Pembinaan yang Konstruktif: Pemerintah, melalui Badan Kesbangpol, perlu melakukan pembinaan, koordinasi, dan kerjasama yang baik dengan Ormas.

Pengawasan yang Mendukung: Menerapkan mekanisme pengawasan daring (online) secara persuasif untuk mencegah masalah dan memperkuat Ormas, bukan untuk membatasi ruang geraknya.

Diskusi Publik: Melibatkan Ormas dan berbagai pemangku kepentingan lainnya dalam merancang peraturan terkait kegiatan Ormas untuk mendapatkan masukan yang relevan.

4. Inovasi dan Wawasan Baru

Indeks Reputasi Nasional: Membuat indeks reputasi untuk mengukur integritas, transparansi, dan akuntabilitas Ormas sebagai rujukan pemberian hibah atau dukungan lainnya.

Memperluas Jangkauan: Ormas harus mampu bekerja sama dengan organisasi lain di tingkat lokal, nasional, maupun internasional untuk memperkuat upaya dan memperluas jangkauan kerja mereka.

Kriteria Ormas Berkualitas:

Pelayanan Masyarakat: Mampu memberikan pelayanan dan solusi bagi kebutuhan masyarakat luas.
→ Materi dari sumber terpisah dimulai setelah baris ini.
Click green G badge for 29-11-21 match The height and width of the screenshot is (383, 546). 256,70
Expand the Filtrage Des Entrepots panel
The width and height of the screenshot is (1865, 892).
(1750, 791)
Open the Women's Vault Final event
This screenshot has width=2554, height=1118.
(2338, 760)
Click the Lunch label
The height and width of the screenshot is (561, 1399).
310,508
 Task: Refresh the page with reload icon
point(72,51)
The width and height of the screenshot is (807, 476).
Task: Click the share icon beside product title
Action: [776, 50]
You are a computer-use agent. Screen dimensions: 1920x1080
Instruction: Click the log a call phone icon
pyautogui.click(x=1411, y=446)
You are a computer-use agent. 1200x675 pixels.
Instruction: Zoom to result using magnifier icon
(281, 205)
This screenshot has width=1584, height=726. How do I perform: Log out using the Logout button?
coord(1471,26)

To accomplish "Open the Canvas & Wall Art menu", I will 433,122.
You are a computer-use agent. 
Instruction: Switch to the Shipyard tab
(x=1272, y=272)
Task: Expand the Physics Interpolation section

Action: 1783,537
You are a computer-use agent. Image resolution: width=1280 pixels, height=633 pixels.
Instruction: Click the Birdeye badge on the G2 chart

Penjagaan Nilai: Bertanggung jawab untuk menjaga dan melestarikan nilai-nilai agama, norma, moral, etika, dan budaya yang ada di masyarakat.

Kontribusi Sosial dan Ekonomi: Aktif dalam program-program sosial dan ekonomi yang bermanfaat bagi masyarakat, seperti di bidang pendidikan dan kesejahteraan.

Peran Lingkungan: Berkontribusi dalam pelestarian sumber daya alam dan lingkungan hidup.

Sinergi dan Toleransi: Mampu menjalin sinergi positif dengan ormas lain dan elemen masyarakat lainnya untuk mencapai tujuan pembangunan bersama, serta menjaga kerukunan.